Audrey found a velvet lizard in the garden, curled up in the soil, in the mottled shade of a fern. She watched it for some time, as it rested, and she dug a little moat around its body with her finger. She wondered what it was like to see the world from down there; she wondered what little velvet lizards dreamt about. She thought that perhaps their memories were smaller, but still the same as hers. The wind picked up and got under the loose hairs on her neck, the thin ones she sometimes pulled at when she was bored, twisting two or three until they came out with a pleasant pain. She put her head down on the ground next to the sleeping lizard and stroked it gently with the first finger of her left hand, the one she let do the best jobs. The lizard’s skin gave way like burnt paper. Audrey shot her hand back and cried out—she thought she had killed it, but then realised there was no blood, no movement: everything was too brittle. The lizard was completely hollow.
In the moments after, she didn’t feel repulsed or scared; she felt indignant. The cruel falsity, more than anything, was what shook her. To think she had been watching it for so long, imagining its small velvet thoughts, when, in reality, the lizard was nothing. It was an empty image. She dug a hole in the soil with her right hand—the hand for the bad jobs—and flicked the lizard’s body inside it. She placed the soil back on top, in a grave, and she wondered if the lizard’s soul was there or not. Her mother used to say that souls were the songs you heard in your head when you were dying—the music that was your life. Audrey liked to think, though, that souls were never there: how could anybody say they existed? They weren’t like shoes or eyes or especially the chord of G minor—the saddest thing Audrey knew off by heart—they were made up. Until someone showed her a soul, she wouldn’t believe they were really there.
She was feeling angry now—at the world, at the little mound of soil under the fern—so she dug up the lizard, and placed it on top of the highest part of the fence that ran alongside the garden. She sat in the grass, the condensation itching its way into her dress, until the wind came and blew the lizard’s body away.

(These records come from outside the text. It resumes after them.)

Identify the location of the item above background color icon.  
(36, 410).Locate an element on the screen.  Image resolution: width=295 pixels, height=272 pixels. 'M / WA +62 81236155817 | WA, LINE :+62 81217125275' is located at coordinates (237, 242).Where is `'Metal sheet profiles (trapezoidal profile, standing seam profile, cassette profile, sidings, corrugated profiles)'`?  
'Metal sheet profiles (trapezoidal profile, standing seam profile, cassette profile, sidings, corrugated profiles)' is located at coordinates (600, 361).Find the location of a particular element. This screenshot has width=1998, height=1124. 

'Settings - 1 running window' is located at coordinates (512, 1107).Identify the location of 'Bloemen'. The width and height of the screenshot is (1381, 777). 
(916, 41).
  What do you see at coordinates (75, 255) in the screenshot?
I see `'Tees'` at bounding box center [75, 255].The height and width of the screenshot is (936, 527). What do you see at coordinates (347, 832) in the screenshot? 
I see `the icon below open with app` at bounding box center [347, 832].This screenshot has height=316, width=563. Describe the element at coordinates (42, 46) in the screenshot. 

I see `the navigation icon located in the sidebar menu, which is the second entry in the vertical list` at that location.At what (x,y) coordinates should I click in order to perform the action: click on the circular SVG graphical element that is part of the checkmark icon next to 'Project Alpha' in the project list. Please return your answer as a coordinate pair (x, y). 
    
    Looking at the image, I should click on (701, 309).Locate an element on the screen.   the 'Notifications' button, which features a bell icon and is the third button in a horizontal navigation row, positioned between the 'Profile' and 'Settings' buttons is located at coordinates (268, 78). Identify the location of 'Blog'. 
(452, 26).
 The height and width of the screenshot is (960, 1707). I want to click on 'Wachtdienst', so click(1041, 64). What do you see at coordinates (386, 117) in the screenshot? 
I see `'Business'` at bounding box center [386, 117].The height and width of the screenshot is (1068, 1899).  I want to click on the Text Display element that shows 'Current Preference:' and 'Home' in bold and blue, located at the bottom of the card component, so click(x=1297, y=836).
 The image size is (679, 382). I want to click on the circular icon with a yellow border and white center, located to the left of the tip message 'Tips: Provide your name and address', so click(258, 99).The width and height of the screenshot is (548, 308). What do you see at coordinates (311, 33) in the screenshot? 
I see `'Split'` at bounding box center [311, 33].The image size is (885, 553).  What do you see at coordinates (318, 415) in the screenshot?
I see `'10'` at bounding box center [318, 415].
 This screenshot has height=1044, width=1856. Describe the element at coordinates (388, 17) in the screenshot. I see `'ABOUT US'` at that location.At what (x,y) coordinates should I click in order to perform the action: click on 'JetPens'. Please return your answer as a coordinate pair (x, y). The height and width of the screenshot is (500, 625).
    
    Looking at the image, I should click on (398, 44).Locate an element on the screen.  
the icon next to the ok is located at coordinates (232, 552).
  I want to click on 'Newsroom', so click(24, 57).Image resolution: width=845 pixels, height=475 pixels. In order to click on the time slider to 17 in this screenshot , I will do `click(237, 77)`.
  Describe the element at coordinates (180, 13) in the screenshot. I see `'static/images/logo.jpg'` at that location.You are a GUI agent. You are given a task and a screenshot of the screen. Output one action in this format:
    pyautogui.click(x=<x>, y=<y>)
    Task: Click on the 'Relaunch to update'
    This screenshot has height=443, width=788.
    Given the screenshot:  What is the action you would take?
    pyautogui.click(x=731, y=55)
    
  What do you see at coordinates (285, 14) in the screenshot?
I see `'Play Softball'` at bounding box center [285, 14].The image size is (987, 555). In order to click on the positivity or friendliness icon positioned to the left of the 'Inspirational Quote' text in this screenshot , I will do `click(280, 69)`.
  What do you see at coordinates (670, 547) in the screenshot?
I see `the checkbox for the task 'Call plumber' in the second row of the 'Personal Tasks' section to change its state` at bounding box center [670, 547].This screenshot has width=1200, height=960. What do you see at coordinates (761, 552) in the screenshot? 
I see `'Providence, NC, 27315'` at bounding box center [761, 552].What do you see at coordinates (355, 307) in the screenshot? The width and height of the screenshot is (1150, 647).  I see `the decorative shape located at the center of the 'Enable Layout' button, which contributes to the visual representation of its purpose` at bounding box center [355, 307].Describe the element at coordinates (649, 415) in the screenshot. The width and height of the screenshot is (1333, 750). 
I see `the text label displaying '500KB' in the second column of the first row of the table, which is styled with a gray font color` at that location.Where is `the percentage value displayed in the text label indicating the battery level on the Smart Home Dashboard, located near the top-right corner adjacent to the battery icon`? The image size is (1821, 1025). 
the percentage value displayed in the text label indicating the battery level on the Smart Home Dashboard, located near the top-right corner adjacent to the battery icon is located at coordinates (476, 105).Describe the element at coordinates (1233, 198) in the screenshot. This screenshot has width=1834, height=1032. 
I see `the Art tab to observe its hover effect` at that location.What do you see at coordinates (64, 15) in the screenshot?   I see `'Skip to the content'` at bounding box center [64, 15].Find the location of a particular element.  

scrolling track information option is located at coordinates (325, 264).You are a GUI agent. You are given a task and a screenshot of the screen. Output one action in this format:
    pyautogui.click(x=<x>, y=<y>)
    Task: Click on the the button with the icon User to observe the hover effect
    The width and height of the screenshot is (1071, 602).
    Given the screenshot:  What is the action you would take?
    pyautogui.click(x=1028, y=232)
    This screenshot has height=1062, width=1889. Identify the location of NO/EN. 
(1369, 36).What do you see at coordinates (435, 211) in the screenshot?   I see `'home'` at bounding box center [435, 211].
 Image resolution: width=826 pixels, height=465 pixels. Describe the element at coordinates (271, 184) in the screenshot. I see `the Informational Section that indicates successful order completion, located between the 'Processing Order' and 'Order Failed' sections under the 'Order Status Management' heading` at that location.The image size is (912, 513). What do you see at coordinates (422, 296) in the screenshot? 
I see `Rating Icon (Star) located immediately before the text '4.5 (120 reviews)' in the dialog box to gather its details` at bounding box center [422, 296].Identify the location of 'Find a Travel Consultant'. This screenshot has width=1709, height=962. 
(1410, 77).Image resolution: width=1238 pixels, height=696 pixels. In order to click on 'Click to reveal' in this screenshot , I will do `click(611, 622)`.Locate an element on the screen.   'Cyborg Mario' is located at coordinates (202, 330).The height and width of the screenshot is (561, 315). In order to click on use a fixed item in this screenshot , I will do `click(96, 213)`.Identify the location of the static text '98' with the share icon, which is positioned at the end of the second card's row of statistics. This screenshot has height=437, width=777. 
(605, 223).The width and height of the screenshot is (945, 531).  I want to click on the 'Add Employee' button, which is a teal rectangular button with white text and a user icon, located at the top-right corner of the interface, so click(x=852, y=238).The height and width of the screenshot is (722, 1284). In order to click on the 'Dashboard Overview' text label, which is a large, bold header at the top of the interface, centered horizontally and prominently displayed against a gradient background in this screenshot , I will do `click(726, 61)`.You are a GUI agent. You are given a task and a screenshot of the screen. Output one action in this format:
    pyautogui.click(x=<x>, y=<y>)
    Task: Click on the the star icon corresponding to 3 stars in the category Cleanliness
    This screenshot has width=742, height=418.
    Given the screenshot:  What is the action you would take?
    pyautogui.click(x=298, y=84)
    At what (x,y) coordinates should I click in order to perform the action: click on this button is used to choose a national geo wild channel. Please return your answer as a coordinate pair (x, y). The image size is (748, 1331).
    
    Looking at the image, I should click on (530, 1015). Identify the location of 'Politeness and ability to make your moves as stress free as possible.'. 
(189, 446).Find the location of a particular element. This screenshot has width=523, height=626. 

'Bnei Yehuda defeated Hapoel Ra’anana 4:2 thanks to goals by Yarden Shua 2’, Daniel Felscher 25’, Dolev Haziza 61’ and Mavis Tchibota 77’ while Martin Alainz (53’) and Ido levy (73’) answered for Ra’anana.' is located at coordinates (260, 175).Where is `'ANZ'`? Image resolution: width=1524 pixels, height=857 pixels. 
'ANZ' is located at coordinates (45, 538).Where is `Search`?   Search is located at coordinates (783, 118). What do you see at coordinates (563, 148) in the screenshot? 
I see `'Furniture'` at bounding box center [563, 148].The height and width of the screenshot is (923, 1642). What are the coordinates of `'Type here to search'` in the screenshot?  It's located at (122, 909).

She thought of the lizard’s insides, the soft bits that made it work, how they were now part of the ground, leached out from the skin through death, spread out somewhere else like a welcome mat.
She looked out across the yard, filled with the spread of living things, discarded parts of lives still lived. The whole scene was too familiar. The details changed, but the feelings didn’t.
1 comment:
Beautiful, Chris. Seriously.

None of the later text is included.